◆ How to complete this task
Where the line with "诗梦精品 (340, 244)" appears in the records below, start there and transcribe each line exactly through the last.

[Pixel coordinate grounding data]
------------

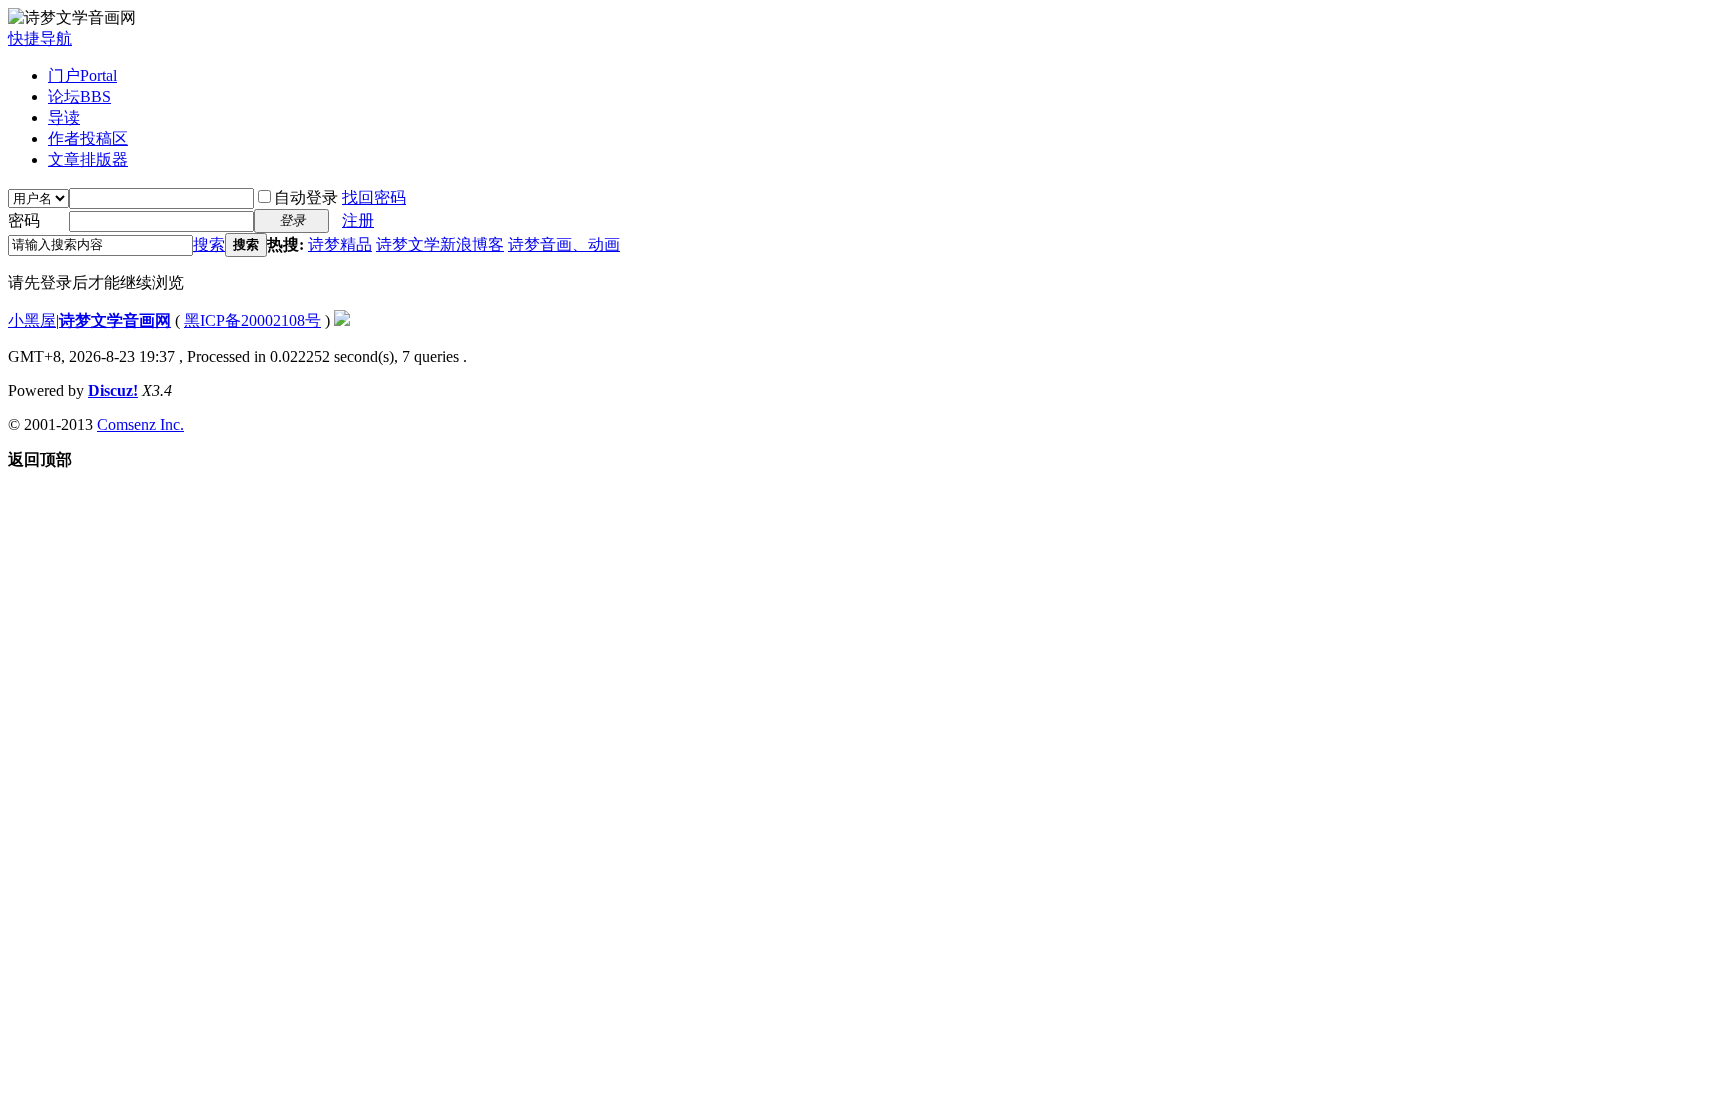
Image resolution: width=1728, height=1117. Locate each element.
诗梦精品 (340, 244)
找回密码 (374, 197)
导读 (64, 117)
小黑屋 (32, 320)
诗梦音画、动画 (564, 244)
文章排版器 (88, 159)
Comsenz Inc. (140, 424)
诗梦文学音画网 (115, 320)
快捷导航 (40, 38)
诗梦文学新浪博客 (440, 244)
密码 (24, 220)
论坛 (79, 96)
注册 (358, 220)
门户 (82, 75)
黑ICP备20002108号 (252, 320)
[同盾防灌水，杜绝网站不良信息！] (342, 320)
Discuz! (113, 390)
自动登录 (306, 197)
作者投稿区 (88, 138)
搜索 (209, 244)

------------

◆ Result of the exercise
诗梦精品 (340, 244)
找回密码 (374, 197)
导读 (64, 117)
小黑屋 (32, 320)
诗梦音画、动画 (564, 244)
文章排版器 (88, 159)
Comsenz Inc. (140, 424)
诗梦文学音画网 (115, 320)
快捷导航 (40, 38)
诗梦文学新浪博客 (440, 244)
密码 (24, 220)
论坛 (79, 96)
注册 (358, 220)
门户 (82, 75)
黑ICP备20002108号 (252, 320)
[同盾防灌水，杜绝网站不良信息！] (342, 320)
Discuz! (113, 390)
自动登录 (306, 197)
作者投稿区 (88, 138)
搜索 (209, 244)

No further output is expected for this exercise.